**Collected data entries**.
-=-=-

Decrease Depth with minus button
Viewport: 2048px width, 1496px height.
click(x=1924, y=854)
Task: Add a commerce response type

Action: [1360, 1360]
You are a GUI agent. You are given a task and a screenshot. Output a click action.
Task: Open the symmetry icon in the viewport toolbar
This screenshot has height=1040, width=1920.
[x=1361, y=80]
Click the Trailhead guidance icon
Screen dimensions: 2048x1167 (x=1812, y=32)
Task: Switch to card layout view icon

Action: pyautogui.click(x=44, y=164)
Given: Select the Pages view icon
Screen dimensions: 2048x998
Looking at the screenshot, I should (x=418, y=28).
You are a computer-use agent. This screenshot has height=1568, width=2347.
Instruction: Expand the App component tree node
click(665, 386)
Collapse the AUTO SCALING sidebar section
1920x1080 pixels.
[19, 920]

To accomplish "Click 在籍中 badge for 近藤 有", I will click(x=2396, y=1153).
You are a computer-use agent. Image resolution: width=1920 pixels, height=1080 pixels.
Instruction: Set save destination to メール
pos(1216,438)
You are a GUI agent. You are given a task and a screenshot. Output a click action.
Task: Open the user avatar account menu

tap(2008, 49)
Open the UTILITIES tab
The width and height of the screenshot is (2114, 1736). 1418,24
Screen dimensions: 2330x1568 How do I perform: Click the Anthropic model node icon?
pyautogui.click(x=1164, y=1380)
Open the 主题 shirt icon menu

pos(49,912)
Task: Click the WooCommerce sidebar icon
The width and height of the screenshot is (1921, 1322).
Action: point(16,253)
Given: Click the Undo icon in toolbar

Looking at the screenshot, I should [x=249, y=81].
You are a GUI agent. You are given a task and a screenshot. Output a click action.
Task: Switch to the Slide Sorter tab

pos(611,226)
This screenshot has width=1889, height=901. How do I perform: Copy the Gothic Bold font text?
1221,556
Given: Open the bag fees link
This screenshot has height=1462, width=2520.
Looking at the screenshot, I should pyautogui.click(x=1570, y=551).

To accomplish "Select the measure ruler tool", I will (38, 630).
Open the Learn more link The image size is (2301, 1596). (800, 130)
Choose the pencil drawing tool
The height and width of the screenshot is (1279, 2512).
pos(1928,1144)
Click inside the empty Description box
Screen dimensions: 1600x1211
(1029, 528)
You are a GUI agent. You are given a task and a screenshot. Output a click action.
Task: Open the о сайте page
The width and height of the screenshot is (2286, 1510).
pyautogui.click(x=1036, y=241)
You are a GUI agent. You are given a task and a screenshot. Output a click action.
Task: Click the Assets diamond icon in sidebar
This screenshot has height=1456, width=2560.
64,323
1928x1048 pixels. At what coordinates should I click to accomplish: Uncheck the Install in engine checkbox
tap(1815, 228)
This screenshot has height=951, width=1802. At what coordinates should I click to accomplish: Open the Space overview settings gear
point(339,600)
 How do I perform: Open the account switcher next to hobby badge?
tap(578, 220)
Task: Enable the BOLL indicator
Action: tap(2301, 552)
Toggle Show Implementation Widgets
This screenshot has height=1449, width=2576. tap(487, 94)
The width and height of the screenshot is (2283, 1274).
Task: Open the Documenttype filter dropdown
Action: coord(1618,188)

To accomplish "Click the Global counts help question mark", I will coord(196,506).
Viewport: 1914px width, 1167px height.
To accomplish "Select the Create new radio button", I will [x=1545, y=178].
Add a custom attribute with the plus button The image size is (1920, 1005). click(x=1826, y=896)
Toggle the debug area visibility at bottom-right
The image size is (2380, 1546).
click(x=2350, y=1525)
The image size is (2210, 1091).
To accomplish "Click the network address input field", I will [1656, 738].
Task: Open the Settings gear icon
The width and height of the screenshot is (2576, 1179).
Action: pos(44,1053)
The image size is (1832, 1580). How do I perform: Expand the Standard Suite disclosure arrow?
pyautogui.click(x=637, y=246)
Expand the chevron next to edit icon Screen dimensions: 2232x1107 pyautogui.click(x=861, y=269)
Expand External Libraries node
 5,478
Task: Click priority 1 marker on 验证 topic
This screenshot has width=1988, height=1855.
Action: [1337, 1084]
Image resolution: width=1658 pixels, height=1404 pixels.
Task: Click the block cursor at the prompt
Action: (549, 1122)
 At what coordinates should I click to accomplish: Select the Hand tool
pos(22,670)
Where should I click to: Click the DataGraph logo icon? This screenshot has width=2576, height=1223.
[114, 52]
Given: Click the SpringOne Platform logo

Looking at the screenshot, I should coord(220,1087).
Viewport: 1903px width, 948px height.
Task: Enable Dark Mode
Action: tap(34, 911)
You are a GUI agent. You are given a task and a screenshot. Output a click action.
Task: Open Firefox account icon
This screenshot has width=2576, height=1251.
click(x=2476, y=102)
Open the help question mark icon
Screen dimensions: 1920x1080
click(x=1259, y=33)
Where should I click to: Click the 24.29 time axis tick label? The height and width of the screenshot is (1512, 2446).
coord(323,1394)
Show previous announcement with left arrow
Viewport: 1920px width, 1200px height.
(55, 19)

-=-=-

**Task to carry out**.
Count every line in the preceding entries where the string "question" appears, then state only the total.

**Answer to this exercise**.
2